Layard, (1817–1894), of Huguenot descent, was born in a Paris hotel. As a young man he was drawn to the exotic and made a journey to the Middle East in 1839 accompanied by Edward Mitford.
Layard and Mitford travelled through the Ottoman Empire, visiting Constantinople, and Jerusalem. They stayed in Mosul and Baghdad before parting company. Layard spent time in the Bakhtiari Mountains in Persia before returning to Baghdad and Mosul, where he had become fascinated by mounds opposite Mosul which the French consul, Emil Botta, was exploring. His funds exhausted, Layard returned to Constantinople in the summer of 1842, expecting to have to return to England. However, he made himself known to Stratford Canning, British ambassador to the Porte who employed him to go on two missions in European Turkey. As a consequence of this, in 1845, he persuaded Canning to support excavation work on the mounds near Mosul.
Layard left Constantinople in October and began to dig the mound of Nimrud. He uncovered three palaces, most importantly that of Ashurnasirpal II, and many notable objects including the Black Obelisk of Shalmaneser III and several pairs of human-headed winged lions and bulls. Layard began excavations at Kuyunjik, nearer Mosul, and quickly discovered the largest Assyrian palace, that of Sennacherib. Forced to end excavations and return to Constantinople, Layard claimed that Nimrud
was Nineveh. Only after the publication of his first book did he realize that it was not, and that Kuyunjik was. Layard returned to London in December 1847. When his book Nineveh and its Remains was published early in 1849 it had an enthusiastic reception. So did the arrival of the Assyrian sculptures at the British Museum.

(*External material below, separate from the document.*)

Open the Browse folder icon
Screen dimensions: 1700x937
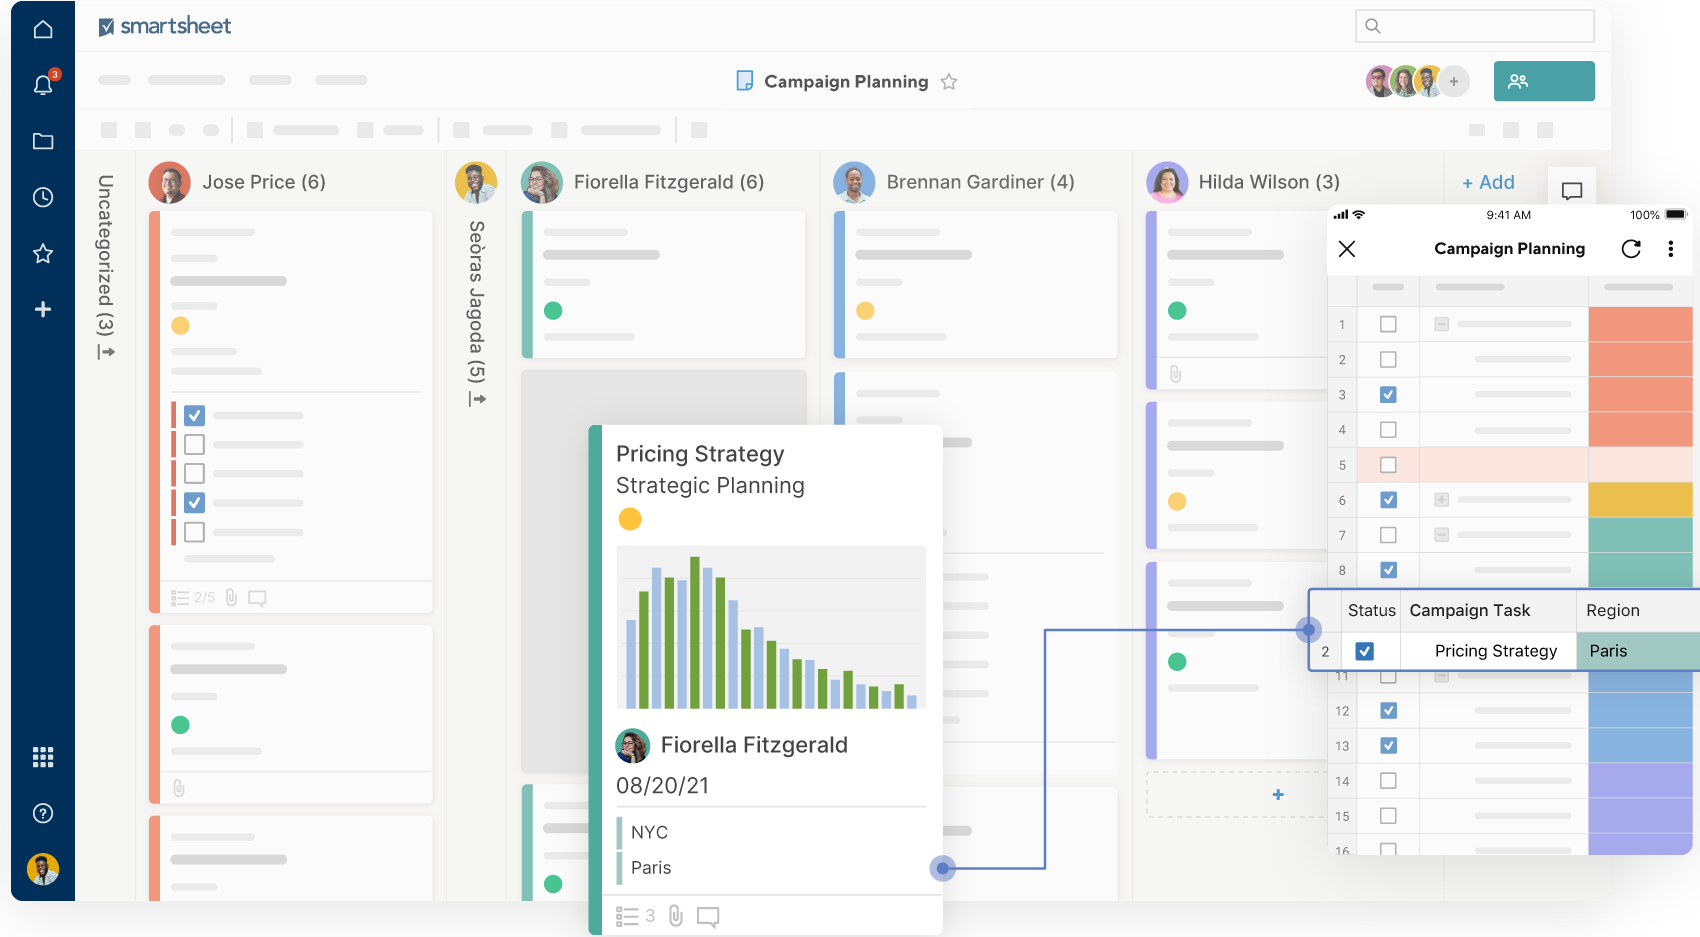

Layard was appointed an attaché at Constantinople in April 1849, but between October 1849 and April 1851 conducted major excavations at Kuyunjik, funded by the British Museum and described in a second book, Nineveh and Babylon (1853). These yielded further important trophies and discoveries, including the cuneiform library of Sennacherib’s grandson Ashurbanipal, on which most modern knowledge of Assyrian culture is founded.
Layard was admired not only as a fearless, independently minded English explorer who had in effect rediscovered a lost civilization, but also, on account of Assyrian references to biblical names and events, as someone who had ‘made the Bible true.’